2. What are the requirements for a will to be valid?
  • It must be in writing (handwritten, typed, or printed).
  • The testator / testatrix must sign in full (not initial) every page (including annexures) anywhere on the page and the last page at the end in full (not initial).
  • At least two independent witnesses must attest the will and sign it on the last page (good practice however dictates that every page is signed in full). 
  • The testator / testatrix and all the witnesses must sign at the same time in the presence of each other.
  • If the testator / testatrix cannot sign, they may ask another person to sign on their behalf or they can sign by making a mark (thumbprint or cross), provided that - 
  • if another person signs, it is signed in the presence and at the direction of the testator / testatrix;
  • every page is signed in full (not initialled) by such other person;
  • it is signed in the presence of the witnesses;
  • it is signed in the presence of a commissioner of oaths (who may not also be a witness); and
  • the commissioner of oaths puts a certificate on any page (usually the last page) certifying that they are satisfied as to the identity of the testator / testatrix, that the will so signed is the will of the testator / testatrix, and every other page is also signed by them.
  • Although an attestation clause or date is not required, it is standard practice to include this, to determine the most recent valid version the testator’s / testatrix’s will and to avoid any confusion.
  • The will should be clear, readable, and not ambiguous or vague.
  • Although not a requirement, every page should be numbered to avoid pages from going missing or being removed.
3. Who can sign as a witness?
  • Any person 14 years or older and who is competent to give evidence in a court of law.
  • In terms of the Wills Act, No. 7 of 1953, any person who signs as a witness, who signs on behalf of a testator / testatrix, or who writes the will or part thereof in their handwriting, and the spouse of any such aforesaid persons, are disqualified from benefiting under the will (receiving an inheritance or being nominated in any capacity such as executor, trustee, guardian etc.). The exceptions are that –
  • a court may declare any such person or their spouse competent to receive a benefit if it can be proved that such person or their spouse did not defraud or unduly influence the testator / testatrix in executing the will (this is however a costly and lengthy process as it requires a court application);
  • if such person or their spouse would have been entitled to inherit from the testator / testatrix under the intestate succession laws had the testator / testator died intestate, they are not disqualified but the value of the benefit that such person or their spouse may still receive will be limited to the value of the share that they would have inherited under the intestate succession laws (effectively the inheritance of such person or their spouse may then be smaller than what they would have received had they not sign as a witness); or
  • a witness or their spouse is not disqualified from receiving a benefit if the will was also attested and signed by at least two additional competent witnesses who will not receive any benefit (it is not always possible to have such two other additional independent witnesses readily available to all sign in each other’s and the testator’s / testatrix’s presence).
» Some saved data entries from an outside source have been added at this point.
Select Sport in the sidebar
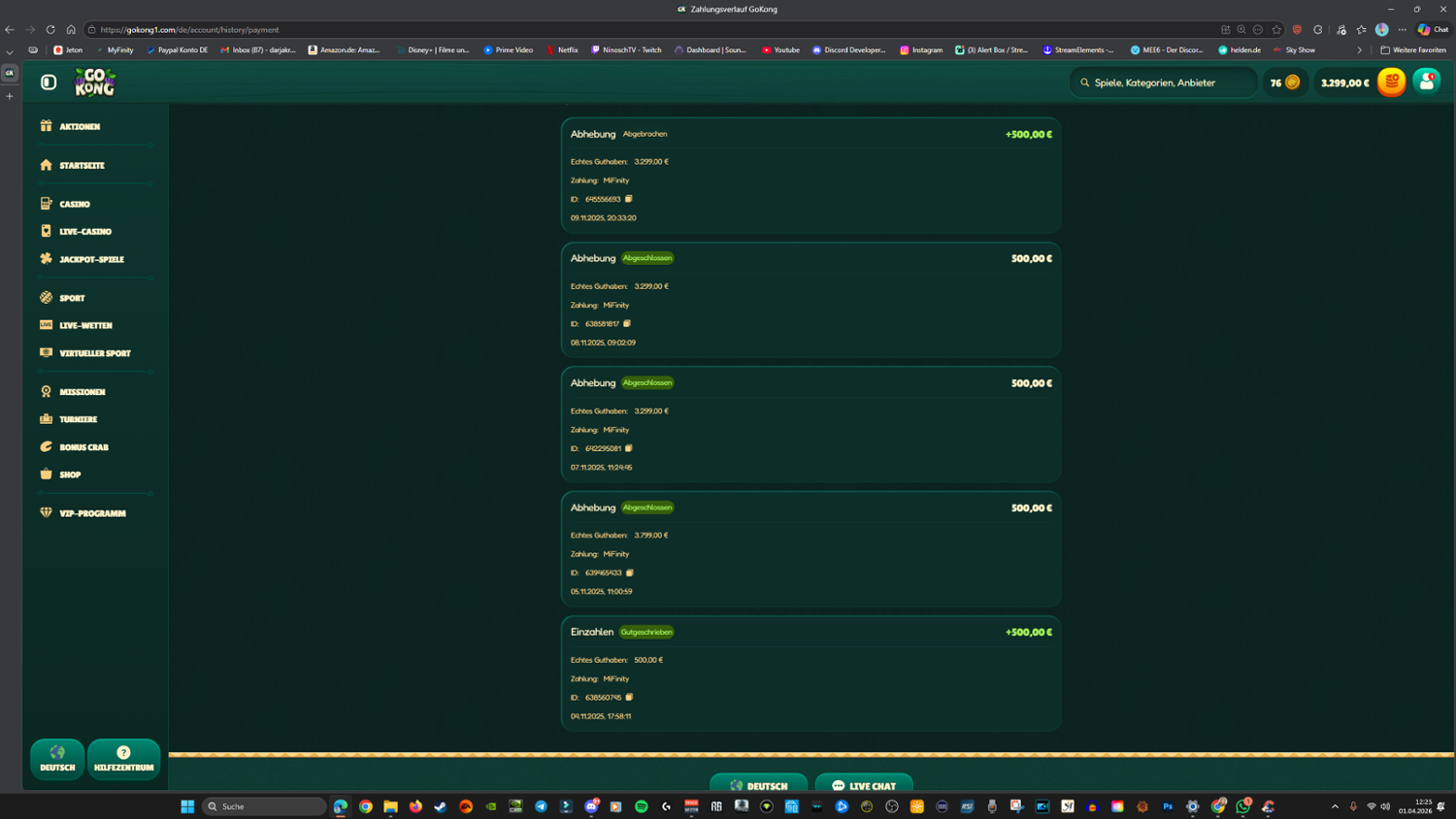The width and height of the screenshot is (1456, 819). coord(72,299)
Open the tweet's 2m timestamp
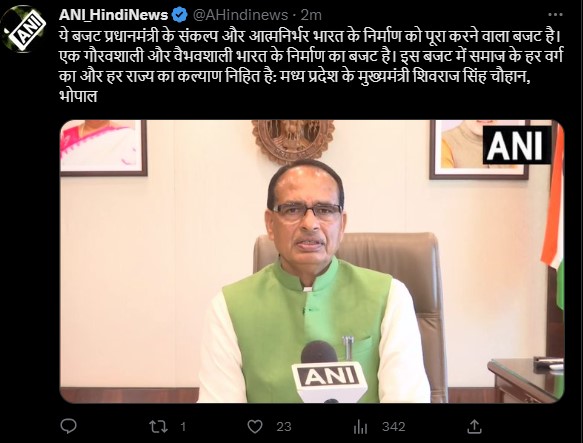The image size is (583, 443). pos(311,15)
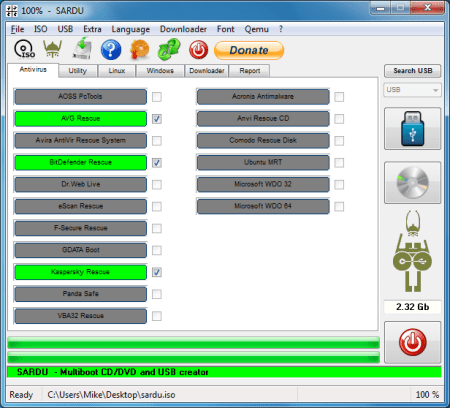Screen dimensions: 450x408
Task: Open help with the blue question mark icon
Action: pos(111,50)
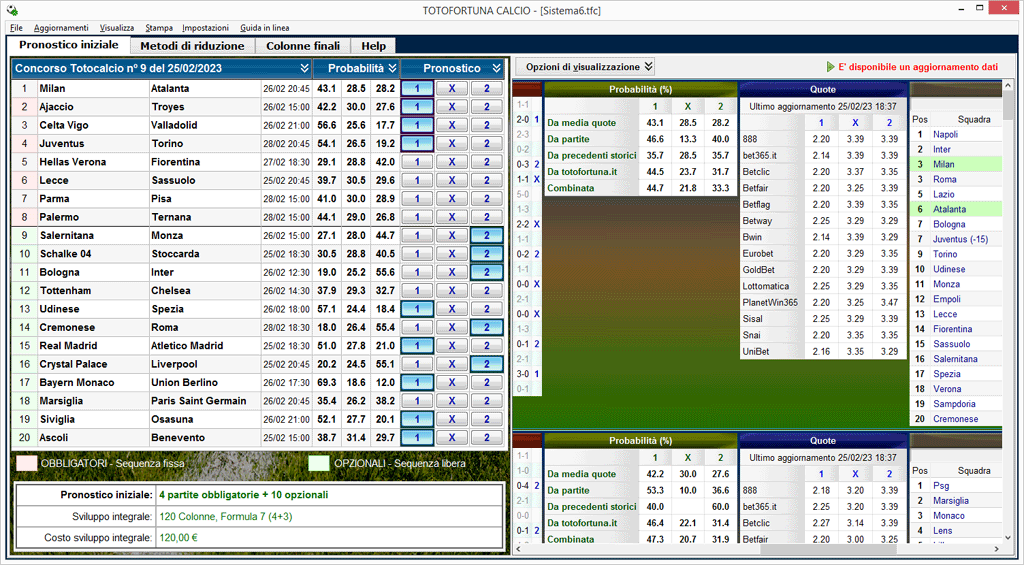Toggle prediction 1 for Milan vs Atalanta
This screenshot has height=565, width=1024.
coord(417,88)
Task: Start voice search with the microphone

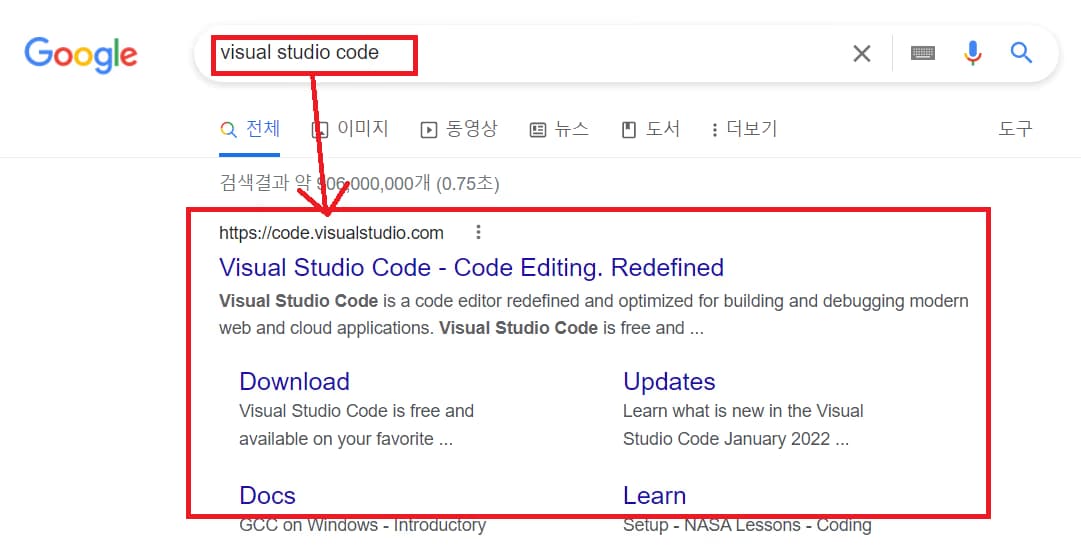Action: tap(972, 53)
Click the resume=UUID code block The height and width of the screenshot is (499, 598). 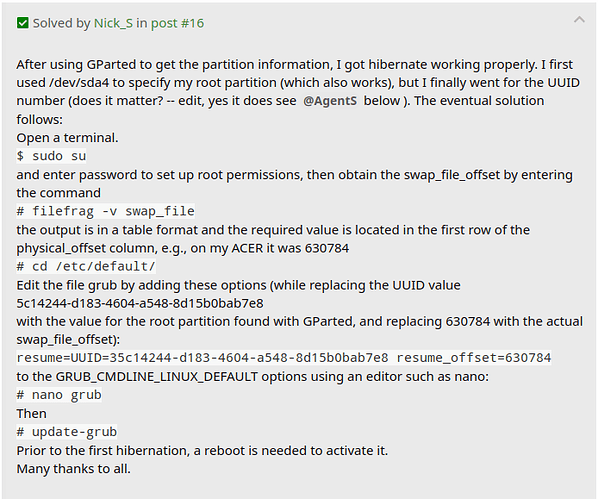(284, 358)
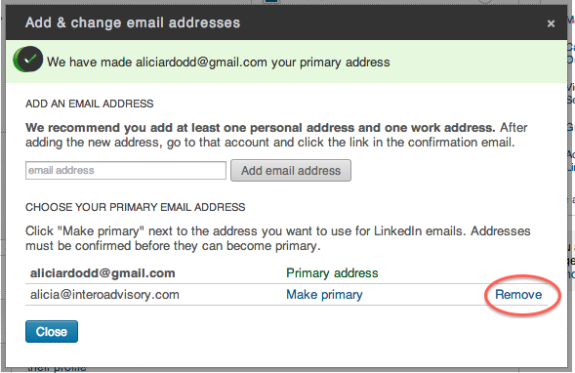
Task: Click the green checkmark success icon
Action: (28, 59)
  • To avoid any of the above risks, it is highly recommended that all witnesses that sign a will must be independent and should not be a person or a spouse of a person who will receive any benefit (inheritance or nomination) under the will.
  • The general rule of thumb is that if their name (or their spouse’s name) is mentioned in the will, or if they (or their spouse) can inherit either directly or indirectly from the testator / testatrix, they should not sign as a witness.
  • It is recommended that a neighbour, colleague, or acquaintance sign the will as a witness.
4. Where must you Store the original signed will?
  • In a safe place where it cannot be lost, burned, or destroyed, and may even be kept by a trustworthy person or institution.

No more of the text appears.